Requirement: Reproduce the rows word for word, starting at the line that contains "You are a computer-use agent. Screen dimensions: 960x720" and ending at the line that contains "pyautogui.click(x=68, y=299)", both included.

-- Start Data for this exercise --

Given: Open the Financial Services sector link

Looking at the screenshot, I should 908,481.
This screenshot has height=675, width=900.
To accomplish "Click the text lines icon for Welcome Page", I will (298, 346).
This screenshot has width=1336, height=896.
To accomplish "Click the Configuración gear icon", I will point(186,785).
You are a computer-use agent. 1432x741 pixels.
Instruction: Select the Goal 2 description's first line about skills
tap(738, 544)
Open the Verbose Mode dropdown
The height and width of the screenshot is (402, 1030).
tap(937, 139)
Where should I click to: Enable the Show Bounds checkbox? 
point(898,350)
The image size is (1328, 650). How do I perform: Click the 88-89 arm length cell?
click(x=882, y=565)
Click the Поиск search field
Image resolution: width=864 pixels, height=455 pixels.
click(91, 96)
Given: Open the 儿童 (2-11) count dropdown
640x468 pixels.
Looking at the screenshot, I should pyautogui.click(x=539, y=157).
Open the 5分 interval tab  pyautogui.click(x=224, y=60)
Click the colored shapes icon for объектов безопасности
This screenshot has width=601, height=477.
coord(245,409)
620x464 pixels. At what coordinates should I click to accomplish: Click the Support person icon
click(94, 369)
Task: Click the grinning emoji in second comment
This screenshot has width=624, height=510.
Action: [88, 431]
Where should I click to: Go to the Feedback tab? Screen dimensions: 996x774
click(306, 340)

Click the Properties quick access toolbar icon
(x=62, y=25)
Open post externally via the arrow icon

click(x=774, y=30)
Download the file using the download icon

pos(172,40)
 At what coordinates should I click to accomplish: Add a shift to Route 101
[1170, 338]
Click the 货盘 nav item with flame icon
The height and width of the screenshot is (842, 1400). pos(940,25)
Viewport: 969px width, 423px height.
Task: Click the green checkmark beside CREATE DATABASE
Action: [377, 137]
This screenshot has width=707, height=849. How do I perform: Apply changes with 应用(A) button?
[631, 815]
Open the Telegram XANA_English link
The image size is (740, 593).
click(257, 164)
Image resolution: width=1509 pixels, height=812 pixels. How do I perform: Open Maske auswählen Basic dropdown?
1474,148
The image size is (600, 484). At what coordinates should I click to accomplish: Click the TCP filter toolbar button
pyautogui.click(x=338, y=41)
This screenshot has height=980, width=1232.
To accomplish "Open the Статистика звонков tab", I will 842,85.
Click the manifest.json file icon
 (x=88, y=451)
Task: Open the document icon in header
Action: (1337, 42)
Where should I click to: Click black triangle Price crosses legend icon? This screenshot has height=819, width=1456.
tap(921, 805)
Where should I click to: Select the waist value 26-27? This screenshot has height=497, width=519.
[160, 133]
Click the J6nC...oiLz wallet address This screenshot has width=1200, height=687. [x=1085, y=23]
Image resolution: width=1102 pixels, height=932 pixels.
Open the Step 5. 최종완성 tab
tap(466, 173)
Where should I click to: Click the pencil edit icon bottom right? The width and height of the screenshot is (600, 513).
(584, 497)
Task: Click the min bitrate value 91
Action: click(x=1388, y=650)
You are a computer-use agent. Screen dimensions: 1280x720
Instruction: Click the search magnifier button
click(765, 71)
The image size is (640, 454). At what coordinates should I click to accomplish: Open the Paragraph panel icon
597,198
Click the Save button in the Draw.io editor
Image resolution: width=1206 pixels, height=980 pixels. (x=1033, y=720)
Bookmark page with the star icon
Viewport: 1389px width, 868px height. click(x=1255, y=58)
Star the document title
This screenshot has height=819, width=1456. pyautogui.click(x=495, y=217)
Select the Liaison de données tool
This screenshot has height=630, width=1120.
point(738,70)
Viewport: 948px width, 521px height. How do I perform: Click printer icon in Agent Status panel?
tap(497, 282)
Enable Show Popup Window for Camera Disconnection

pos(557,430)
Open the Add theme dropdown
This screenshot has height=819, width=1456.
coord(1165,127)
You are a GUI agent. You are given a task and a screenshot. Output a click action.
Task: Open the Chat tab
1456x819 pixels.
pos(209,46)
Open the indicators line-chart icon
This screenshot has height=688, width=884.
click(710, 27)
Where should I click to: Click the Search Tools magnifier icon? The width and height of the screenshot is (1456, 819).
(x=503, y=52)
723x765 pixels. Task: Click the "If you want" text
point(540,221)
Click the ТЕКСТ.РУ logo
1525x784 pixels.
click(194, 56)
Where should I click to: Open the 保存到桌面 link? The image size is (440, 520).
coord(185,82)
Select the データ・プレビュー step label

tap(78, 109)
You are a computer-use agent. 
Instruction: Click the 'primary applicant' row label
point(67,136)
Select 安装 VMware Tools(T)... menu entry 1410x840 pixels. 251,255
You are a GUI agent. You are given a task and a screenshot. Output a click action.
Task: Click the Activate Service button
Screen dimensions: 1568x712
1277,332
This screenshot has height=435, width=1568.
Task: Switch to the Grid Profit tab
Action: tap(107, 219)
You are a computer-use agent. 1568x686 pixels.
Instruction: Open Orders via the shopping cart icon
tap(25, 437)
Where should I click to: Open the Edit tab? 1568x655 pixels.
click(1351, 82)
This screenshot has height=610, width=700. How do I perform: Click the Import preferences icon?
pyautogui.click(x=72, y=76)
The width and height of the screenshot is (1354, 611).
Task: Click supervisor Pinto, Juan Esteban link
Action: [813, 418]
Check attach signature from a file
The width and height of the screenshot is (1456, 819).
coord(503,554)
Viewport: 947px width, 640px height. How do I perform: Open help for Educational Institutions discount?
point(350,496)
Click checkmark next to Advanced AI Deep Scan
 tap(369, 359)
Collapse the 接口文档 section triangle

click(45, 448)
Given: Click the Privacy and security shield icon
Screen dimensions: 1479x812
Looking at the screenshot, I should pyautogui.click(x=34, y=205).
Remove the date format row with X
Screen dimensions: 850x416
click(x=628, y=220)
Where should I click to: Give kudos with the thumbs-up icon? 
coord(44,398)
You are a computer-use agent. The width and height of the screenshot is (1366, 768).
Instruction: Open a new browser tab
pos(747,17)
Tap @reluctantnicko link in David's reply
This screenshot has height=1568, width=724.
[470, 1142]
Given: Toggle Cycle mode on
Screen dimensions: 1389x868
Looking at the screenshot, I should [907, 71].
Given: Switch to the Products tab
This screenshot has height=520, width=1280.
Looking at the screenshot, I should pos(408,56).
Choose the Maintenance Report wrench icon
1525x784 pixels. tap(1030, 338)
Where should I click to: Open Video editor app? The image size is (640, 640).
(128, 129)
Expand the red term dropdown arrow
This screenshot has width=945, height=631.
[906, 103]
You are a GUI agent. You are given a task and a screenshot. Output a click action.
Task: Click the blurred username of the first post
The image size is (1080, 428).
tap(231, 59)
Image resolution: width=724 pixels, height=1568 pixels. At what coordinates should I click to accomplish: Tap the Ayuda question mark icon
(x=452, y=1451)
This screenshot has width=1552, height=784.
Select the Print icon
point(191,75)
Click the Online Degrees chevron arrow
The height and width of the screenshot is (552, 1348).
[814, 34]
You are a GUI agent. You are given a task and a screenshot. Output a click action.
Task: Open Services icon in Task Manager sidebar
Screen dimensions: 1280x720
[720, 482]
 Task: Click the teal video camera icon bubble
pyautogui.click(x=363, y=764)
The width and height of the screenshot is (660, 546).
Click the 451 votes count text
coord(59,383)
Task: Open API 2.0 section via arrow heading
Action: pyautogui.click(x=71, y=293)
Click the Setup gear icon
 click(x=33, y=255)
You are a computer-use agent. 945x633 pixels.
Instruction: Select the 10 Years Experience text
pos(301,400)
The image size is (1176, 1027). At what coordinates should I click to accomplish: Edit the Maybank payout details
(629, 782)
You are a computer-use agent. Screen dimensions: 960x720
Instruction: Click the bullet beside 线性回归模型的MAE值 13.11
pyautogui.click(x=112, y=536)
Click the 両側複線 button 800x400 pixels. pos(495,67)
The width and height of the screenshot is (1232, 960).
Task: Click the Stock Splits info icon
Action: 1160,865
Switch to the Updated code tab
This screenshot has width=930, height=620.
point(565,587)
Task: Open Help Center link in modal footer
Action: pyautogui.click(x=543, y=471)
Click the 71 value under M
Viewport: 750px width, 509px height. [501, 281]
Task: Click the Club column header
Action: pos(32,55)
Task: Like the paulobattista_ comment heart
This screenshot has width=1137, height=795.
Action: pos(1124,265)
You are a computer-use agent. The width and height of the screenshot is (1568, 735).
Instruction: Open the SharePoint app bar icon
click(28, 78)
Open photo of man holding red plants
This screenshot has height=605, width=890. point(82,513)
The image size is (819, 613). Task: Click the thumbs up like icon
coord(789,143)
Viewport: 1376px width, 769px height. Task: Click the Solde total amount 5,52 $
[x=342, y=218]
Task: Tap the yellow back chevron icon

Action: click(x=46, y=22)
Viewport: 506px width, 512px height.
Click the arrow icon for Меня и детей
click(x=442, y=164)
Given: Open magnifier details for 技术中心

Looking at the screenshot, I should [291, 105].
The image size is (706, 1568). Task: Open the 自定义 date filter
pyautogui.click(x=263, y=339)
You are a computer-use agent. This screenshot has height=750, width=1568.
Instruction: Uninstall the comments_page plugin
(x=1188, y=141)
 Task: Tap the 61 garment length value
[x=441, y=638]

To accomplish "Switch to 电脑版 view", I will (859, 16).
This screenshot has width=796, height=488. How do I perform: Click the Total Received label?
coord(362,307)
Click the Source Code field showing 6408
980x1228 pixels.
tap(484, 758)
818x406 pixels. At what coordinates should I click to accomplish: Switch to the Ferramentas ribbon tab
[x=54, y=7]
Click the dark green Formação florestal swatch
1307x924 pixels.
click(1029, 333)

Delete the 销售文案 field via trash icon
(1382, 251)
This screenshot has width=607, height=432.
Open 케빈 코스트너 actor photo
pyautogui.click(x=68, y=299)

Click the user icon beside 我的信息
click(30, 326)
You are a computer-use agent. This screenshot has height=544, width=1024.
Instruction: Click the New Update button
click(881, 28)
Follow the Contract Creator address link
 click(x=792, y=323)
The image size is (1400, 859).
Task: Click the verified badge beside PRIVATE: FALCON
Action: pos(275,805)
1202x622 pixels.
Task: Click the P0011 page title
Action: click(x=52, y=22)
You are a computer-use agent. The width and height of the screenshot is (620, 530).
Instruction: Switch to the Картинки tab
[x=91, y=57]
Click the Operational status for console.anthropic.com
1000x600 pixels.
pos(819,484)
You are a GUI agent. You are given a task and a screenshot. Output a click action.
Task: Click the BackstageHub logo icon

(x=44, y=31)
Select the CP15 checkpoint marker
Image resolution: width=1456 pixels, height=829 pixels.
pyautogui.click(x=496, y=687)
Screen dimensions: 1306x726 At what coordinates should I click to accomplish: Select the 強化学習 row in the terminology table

-- End Data for this exercise --

Full solution:
You are a computer-use agent. Screen dimensions: 960x720
Instruction: Click the bullet beside 线性回归模型的MAE值 13.11
pyautogui.click(x=112, y=536)
Click the 両側複線 button 800x400 pixels. pos(495,67)
The width and height of the screenshot is (1232, 960).
Task: Click the Stock Splits info icon
Action: 1160,865
Switch to the Updated code tab
This screenshot has width=930, height=620.
point(565,587)
Task: Open Help Center link in modal footer
Action: pyautogui.click(x=543, y=471)
Click the 71 value under M
Viewport: 750px width, 509px height. [501, 281]
Task: Click the Club column header
Action: pos(32,55)
Task: Like the paulobattista_ comment heart
This screenshot has width=1137, height=795.
Action: pos(1124,265)
You are a computer-use agent. The width and height of the screenshot is (1568, 735).
Instruction: Open the SharePoint app bar icon
click(28, 78)
Open photo of man holding red plants
This screenshot has height=605, width=890. point(82,513)
The image size is (819, 613). Task: Click the thumbs up like icon
coord(789,143)
Viewport: 1376px width, 769px height. Task: Click the Solde total amount 5,52 $
[x=342, y=218]
Task: Tap the yellow back chevron icon

Action: click(x=46, y=22)
Viewport: 506px width, 512px height.
Click the arrow icon for Меня и детей
click(x=442, y=164)
Given: Open magnifier details for 技术中心

Looking at the screenshot, I should [291, 105].
The image size is (706, 1568). Task: Open the 自定义 date filter
pyautogui.click(x=263, y=339)
You are a computer-use agent. This screenshot has height=750, width=1568.
Instruction: Uninstall the comments_page plugin
(x=1188, y=141)
 Task: Tap the 61 garment length value
[x=441, y=638]

To accomplish "Switch to 电脑版 view", I will (859, 16).
This screenshot has width=796, height=488. How do I perform: Click the Total Received label?
coord(362,307)
Click the Source Code field showing 6408
980x1228 pixels.
tap(484, 758)
818x406 pixels. At what coordinates should I click to accomplish: Switch to the Ferramentas ribbon tab
[x=54, y=7]
Click the dark green Formação florestal swatch
1307x924 pixels.
click(1029, 333)

Delete the 销售文案 field via trash icon
(1382, 251)
This screenshot has width=607, height=432.
Open 케빈 코스트너 actor photo
pyautogui.click(x=68, y=299)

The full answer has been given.